Police officials may only use force if other means remain ineffective or have no promise of achieving peace. Yet, an analysis of cases where section 144 was invoked shows that the police, by design, impose a blanket ban on peaceful demonstrations in the guise of preventive measures, use excessive force and fail to explore alternative means.
A law introduced by the British in 1861 to suppress freedom fighters during colonial rule is today relied upon by those who are sworn to serve and protect free India. In 2019 alone, India witnessed at least 10 instances of section 144 within a span of 8 months, each time moving further away from a free democracy.
The highest court of India, as recently as January 2020 held that the power under “section 144 cannot be used as a tool to prevent the legitimate expression of opinion or grievance or exercise of any democratic rights”. It went on to reiterate that there must be a “rational link” between the imposition of section 144 and the effect it intended to have.
The position of law with regard to imposition of section 144 and use of undue force was also clarified when the court observed that the “perception of threat to public peace and tranquility should be real” and the trigger to use force cannot be “imaginary or a mere likely possibility”.
The Supreme Court cast upon law enforcement the duty to turn to section 144 only if “the consequences are sufficiently grave” and the ban on assembly is “able to prevent some harmful occurrences”.
But the same court enforced further restrictions on the right to protest when it pronounced its judgment in the 2020 case of Amit Sahni vs Commissioner of Police & Others, which related to anti-CAA protests in Shaheen Bagh. This ruling was criticised as the court came down heavily on the demonstrators. The court concluded that protestors cannot hold public spaces indefinitely, even though it noted that the protests were being held in an area designated for demonstrations.
During protests concerning the contentious Cauvery water issue in Karnataka and Tamil Nadu, the Supreme Court in 2016 ruled that "there cannot be any agitation when it relates to an order passed by the court”, once again curbing the fundamental right to protest.
The Constitution of India assumes a benevolent state and public discussion as a state duty. When the state fails in its duty, the Constitution provides for a judicial system that is meant to serve as a safe haven for the Indian people. For both these institutions, using the law as a means to suppress criticism ought to be the last resort; fostering meaningful dialogue with people, the first.

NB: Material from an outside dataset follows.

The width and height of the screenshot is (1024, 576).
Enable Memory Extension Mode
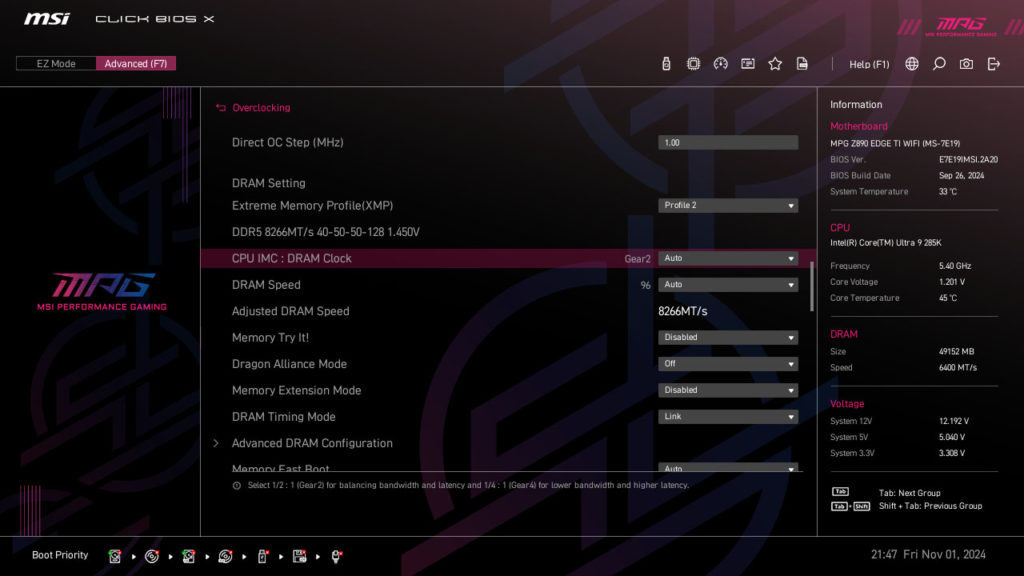(x=728, y=390)
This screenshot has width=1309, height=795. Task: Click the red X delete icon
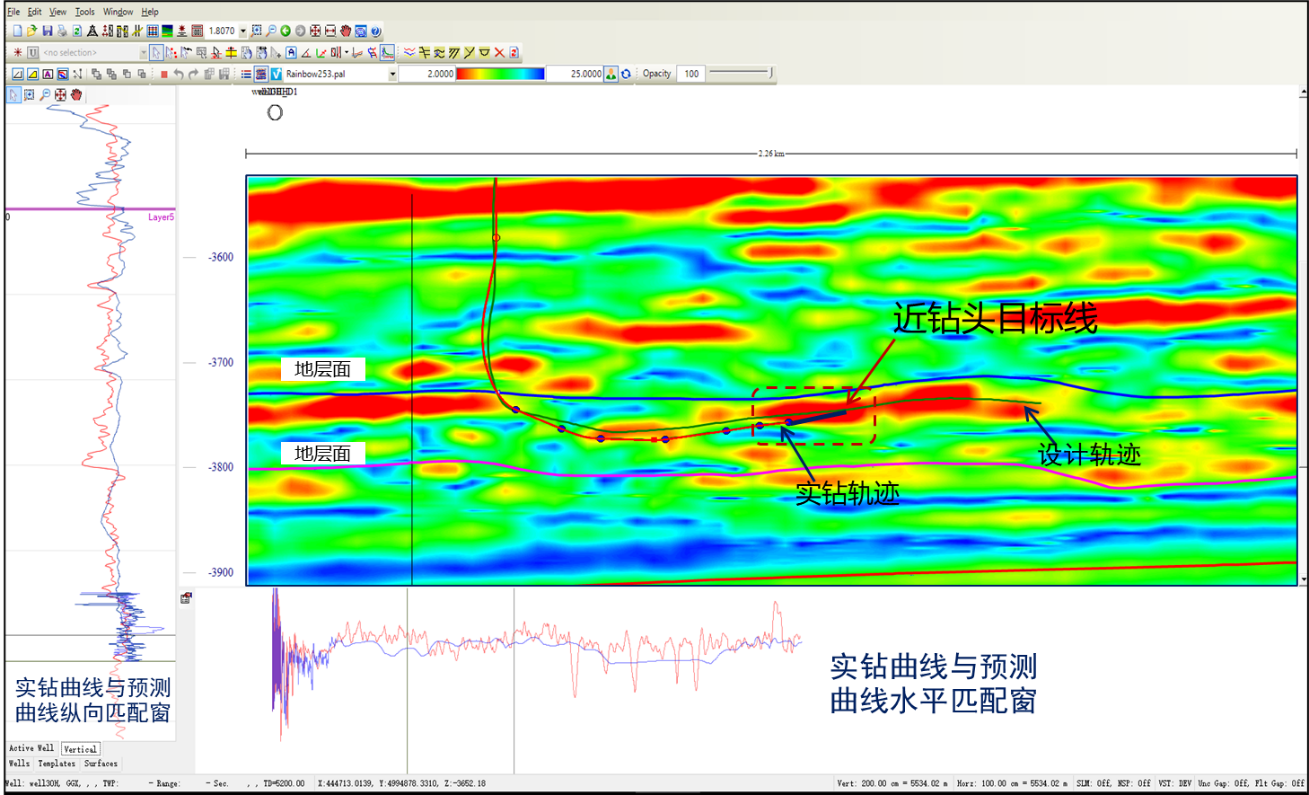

The state’s treatment of the farmers in the on-going protests is yet another assault on constitutional freedoms, an example of how India is moving away from a society where the constitutional right to protest is protected.
The farmers have vowed to keep protests going. Their intensity and resolve is evidenced from the fact that they have brought with them supplies to last for at least six months. However, the survival of these passionate protests will largely depend upon whether the court will once again uphold its Shaheen-Bagh ruling or re-establish the farmers’ affirmative right of peaceful assembly.